● What this task involves: Collect every line of the records below that contains the word "screenshot", and copy each such line in full.

● Provided data:
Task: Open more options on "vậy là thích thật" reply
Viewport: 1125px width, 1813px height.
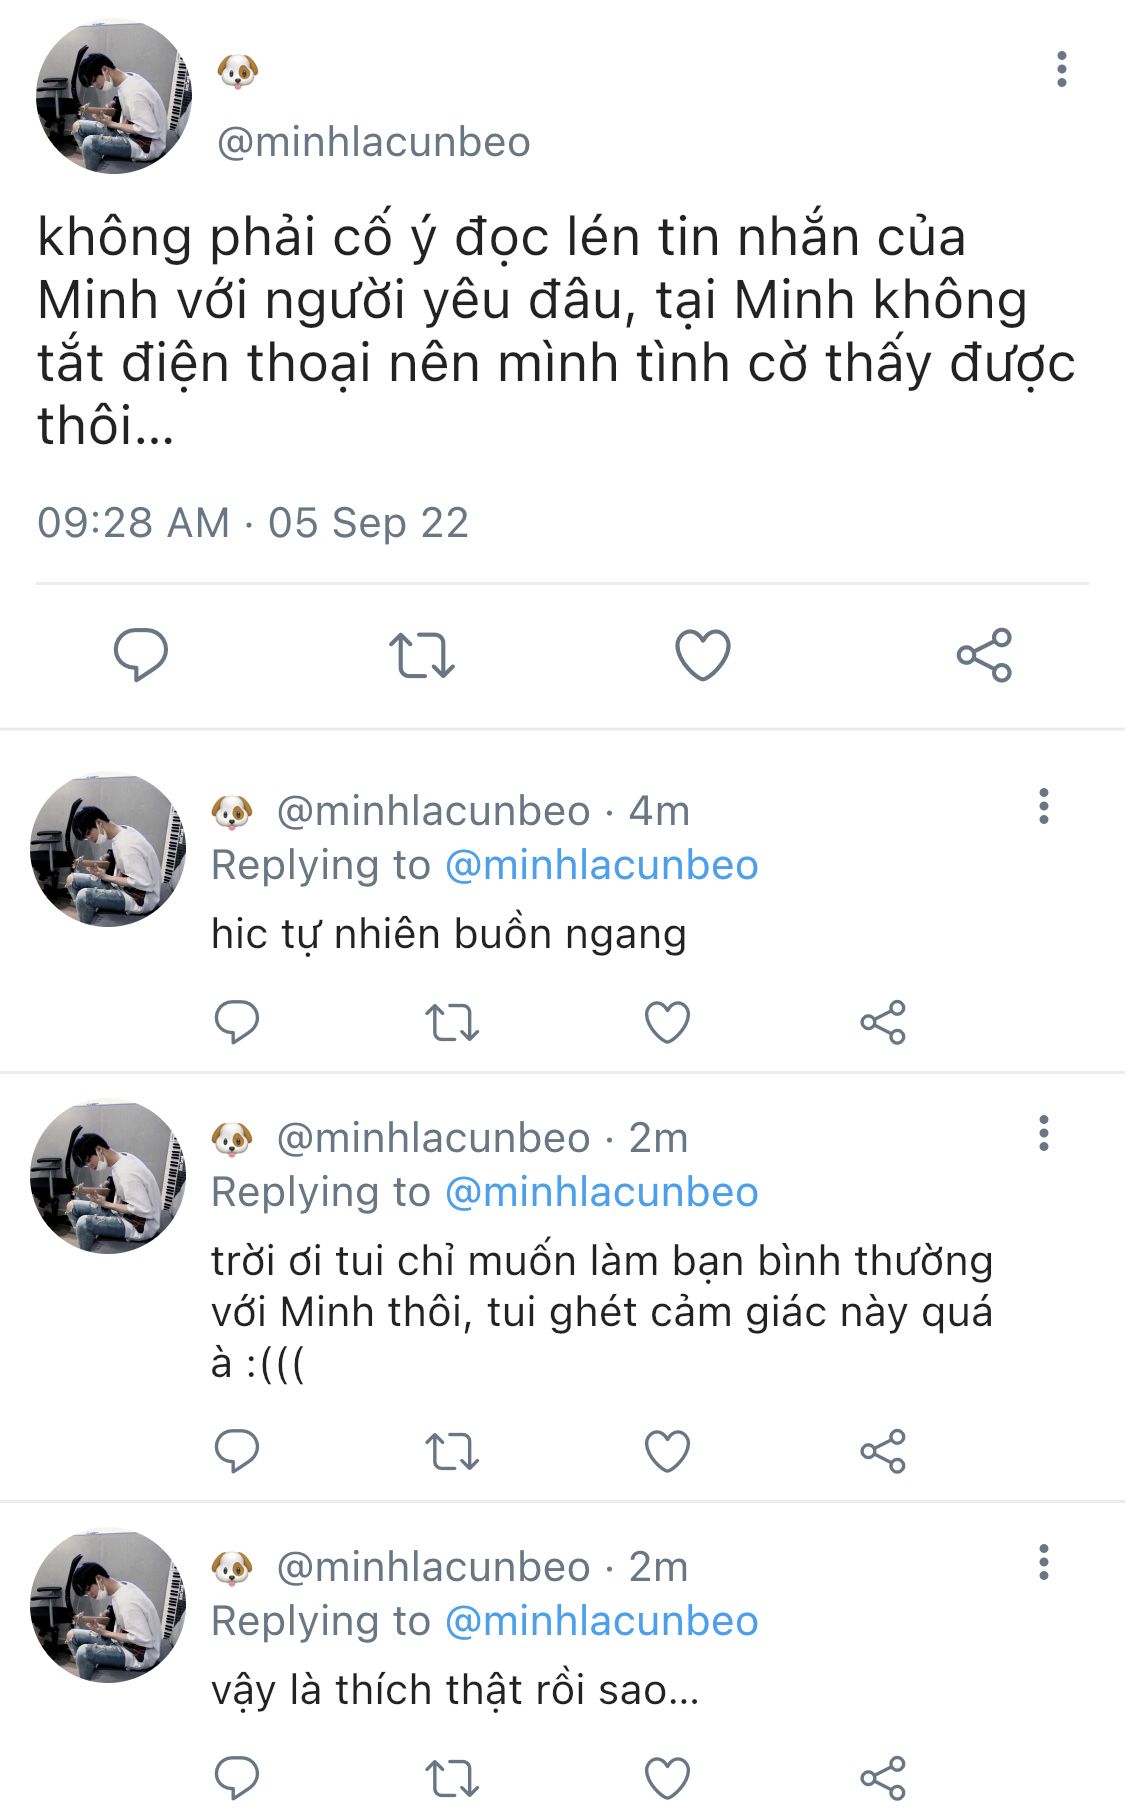Action: pyautogui.click(x=1043, y=1562)
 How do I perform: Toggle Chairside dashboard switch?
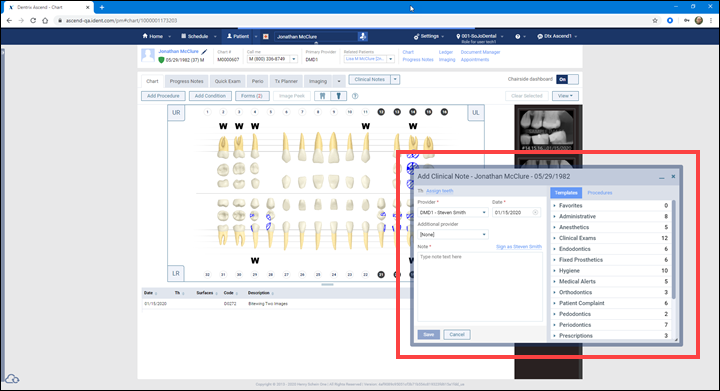(x=567, y=79)
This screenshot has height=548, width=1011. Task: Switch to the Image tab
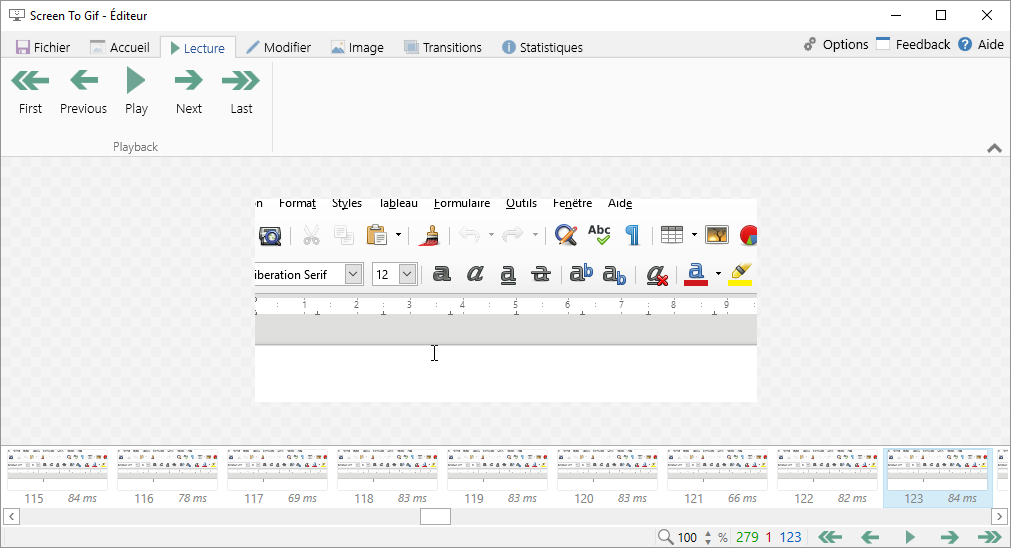tap(357, 47)
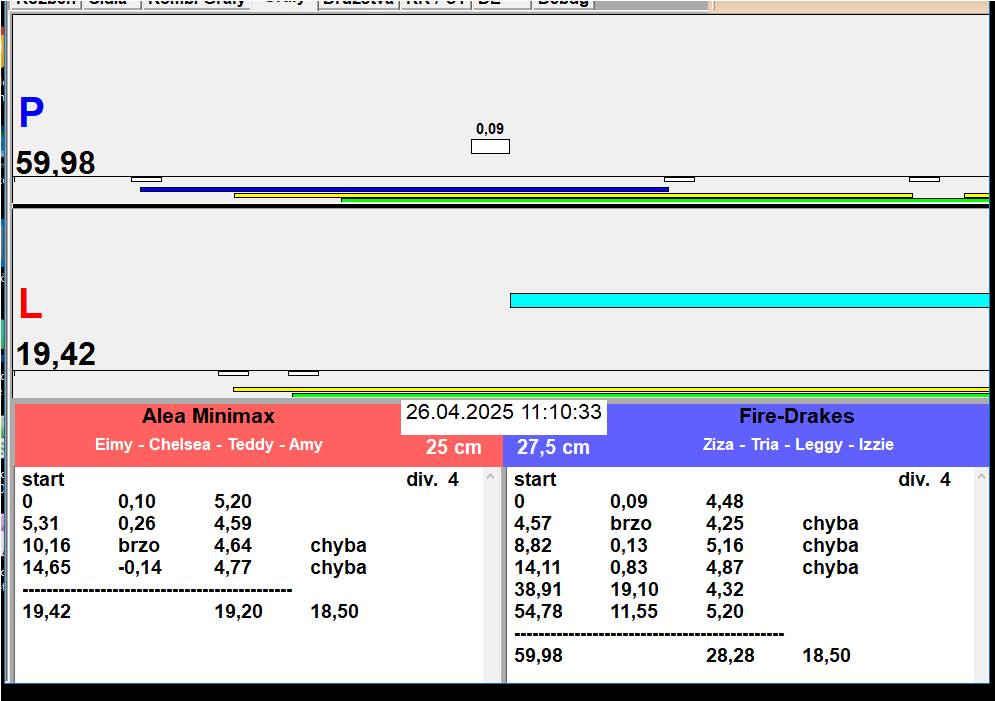Click the Fire-Drakes total row 59,98
Screen dimensions: 995x701
point(538,656)
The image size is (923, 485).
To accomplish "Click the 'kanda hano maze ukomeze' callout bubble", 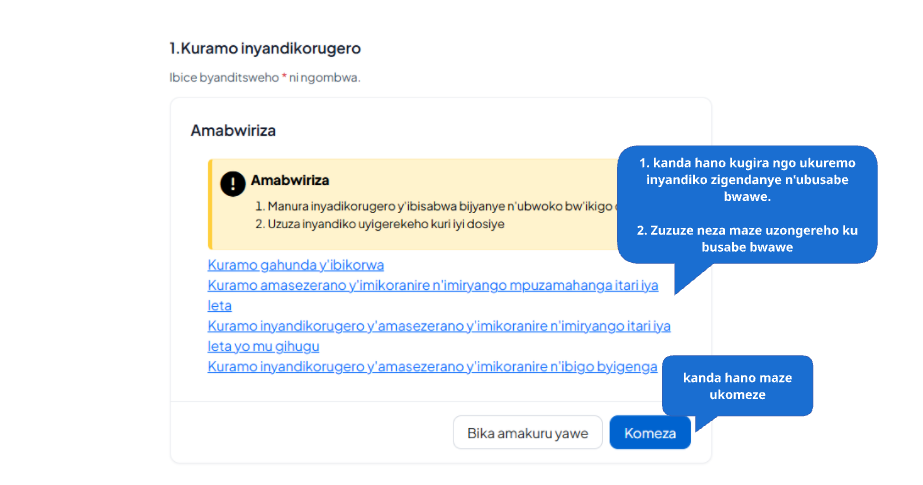I will [737, 386].
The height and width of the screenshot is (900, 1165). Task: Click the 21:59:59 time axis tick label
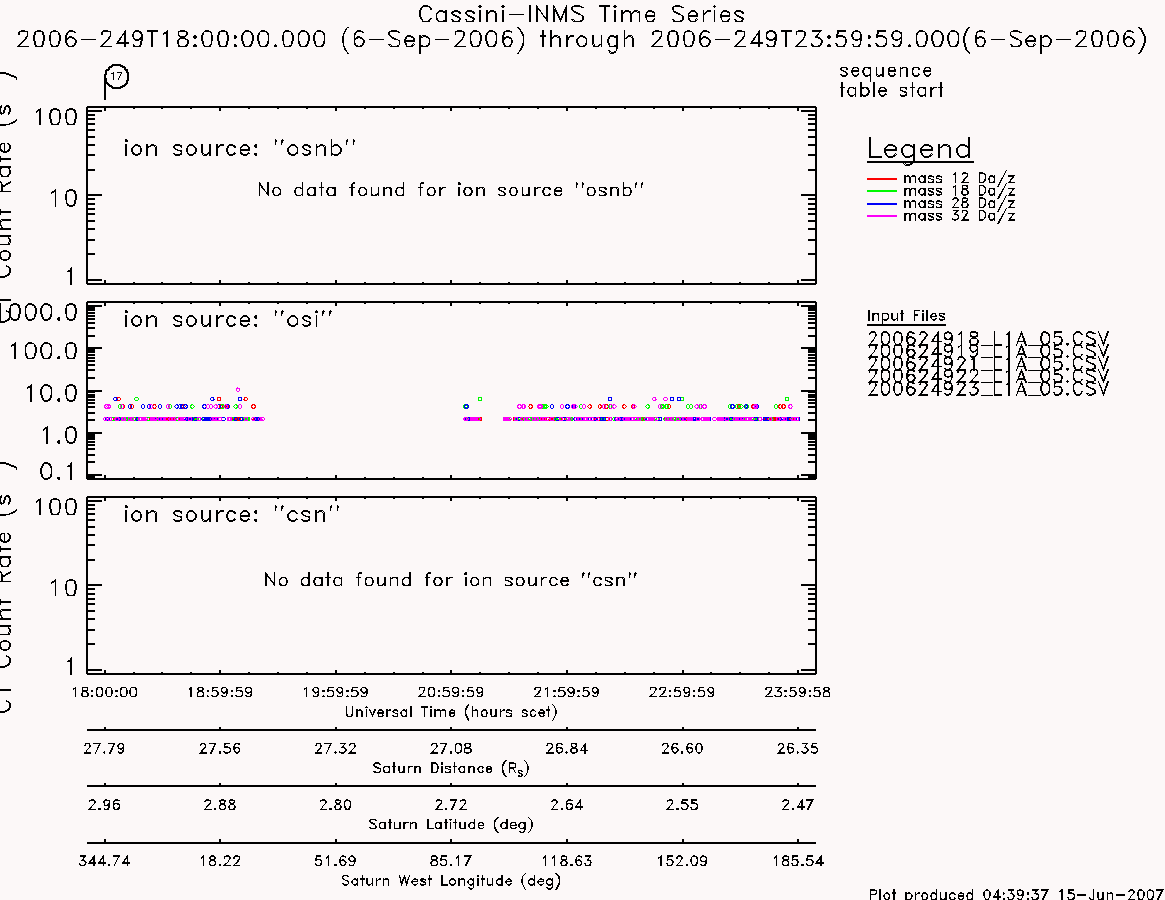tap(566, 692)

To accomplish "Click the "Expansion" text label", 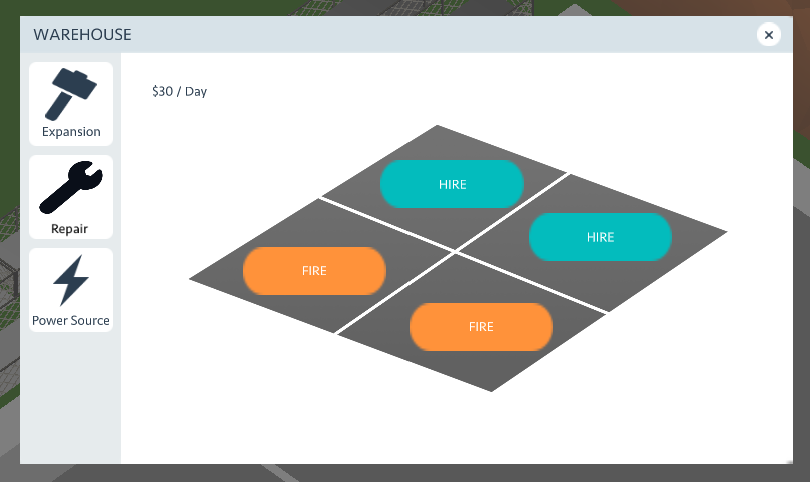I will [x=71, y=132].
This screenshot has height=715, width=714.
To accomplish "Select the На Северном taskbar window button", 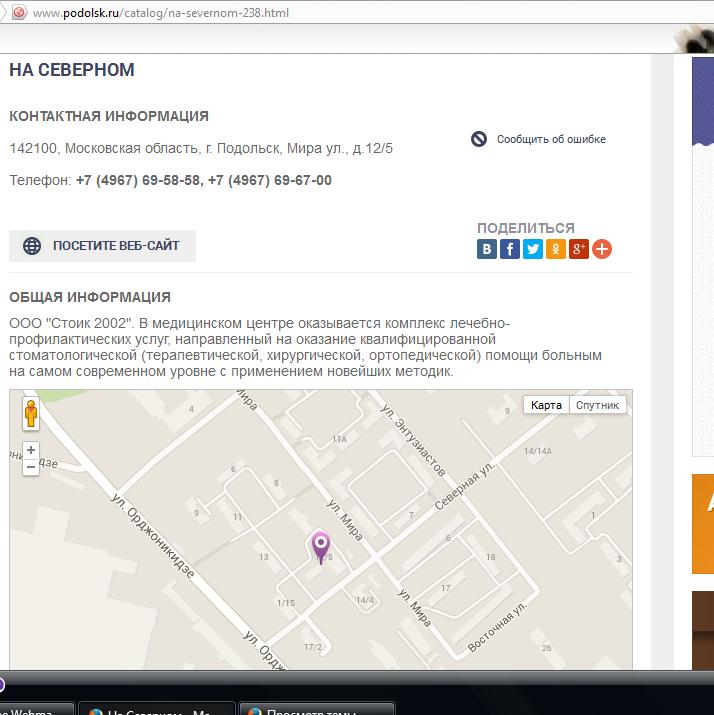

● Exercise answer:
This screenshot has height=548, width=1011. Task: Switch to the Image tab
The height and width of the screenshot is (900, 1165). Task: Click the 21:59:59 time axis tick label
This screenshot has height=715, width=714.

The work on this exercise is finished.